### What you will do
Using the entries below, write out the line with "This screenshot has height=373, width=640.", the line with "You are a computer-use agent. This", and every line in between, exactly as each is written.
· · ·
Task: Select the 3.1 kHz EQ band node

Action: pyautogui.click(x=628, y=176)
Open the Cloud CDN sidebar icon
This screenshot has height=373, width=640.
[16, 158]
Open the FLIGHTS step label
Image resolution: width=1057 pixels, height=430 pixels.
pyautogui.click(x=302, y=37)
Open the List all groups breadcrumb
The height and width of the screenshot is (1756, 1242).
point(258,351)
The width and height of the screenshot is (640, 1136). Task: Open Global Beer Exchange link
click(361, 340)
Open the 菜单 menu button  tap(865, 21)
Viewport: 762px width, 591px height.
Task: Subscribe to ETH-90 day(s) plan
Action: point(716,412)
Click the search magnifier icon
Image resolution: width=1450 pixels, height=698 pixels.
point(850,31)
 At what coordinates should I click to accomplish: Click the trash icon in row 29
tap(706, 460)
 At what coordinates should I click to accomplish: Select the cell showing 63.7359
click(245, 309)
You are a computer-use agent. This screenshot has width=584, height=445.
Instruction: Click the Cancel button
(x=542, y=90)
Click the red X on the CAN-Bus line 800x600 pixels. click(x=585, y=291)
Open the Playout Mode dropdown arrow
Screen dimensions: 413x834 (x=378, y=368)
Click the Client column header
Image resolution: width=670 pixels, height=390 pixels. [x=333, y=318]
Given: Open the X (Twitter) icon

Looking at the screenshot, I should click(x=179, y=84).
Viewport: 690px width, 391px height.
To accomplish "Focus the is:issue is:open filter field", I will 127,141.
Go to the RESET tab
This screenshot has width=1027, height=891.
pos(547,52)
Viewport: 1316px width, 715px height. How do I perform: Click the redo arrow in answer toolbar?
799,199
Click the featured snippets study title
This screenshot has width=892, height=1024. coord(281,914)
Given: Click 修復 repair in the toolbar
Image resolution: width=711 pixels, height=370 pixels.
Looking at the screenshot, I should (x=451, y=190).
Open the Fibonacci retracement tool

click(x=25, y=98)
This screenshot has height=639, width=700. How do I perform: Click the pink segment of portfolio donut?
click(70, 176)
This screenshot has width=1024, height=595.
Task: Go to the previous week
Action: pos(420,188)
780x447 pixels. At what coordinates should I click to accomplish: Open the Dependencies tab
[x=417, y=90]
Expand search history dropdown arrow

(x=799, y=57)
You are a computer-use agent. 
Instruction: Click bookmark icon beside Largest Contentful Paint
· · ·
### Answer space
This screenshot has height=373, width=640.
[16, 158]
Open the FLIGHTS step label
Image resolution: width=1057 pixels, height=430 pixels.
pyautogui.click(x=302, y=37)
Open the List all groups breadcrumb
The height and width of the screenshot is (1756, 1242).
point(258,351)
The width and height of the screenshot is (640, 1136). Task: Open Global Beer Exchange link
click(361, 340)
Open the 菜单 menu button  tap(865, 21)
Viewport: 762px width, 591px height.
Task: Subscribe to ETH-90 day(s) plan
Action: point(716,412)
Click the search magnifier icon
Image resolution: width=1450 pixels, height=698 pixels.
point(850,31)
 At what coordinates should I click to accomplish: Click the trash icon in row 29
tap(706, 460)
 At what coordinates should I click to accomplish: Select the cell showing 63.7359
click(245, 309)
You are a computer-use agent. This screenshot has width=584, height=445.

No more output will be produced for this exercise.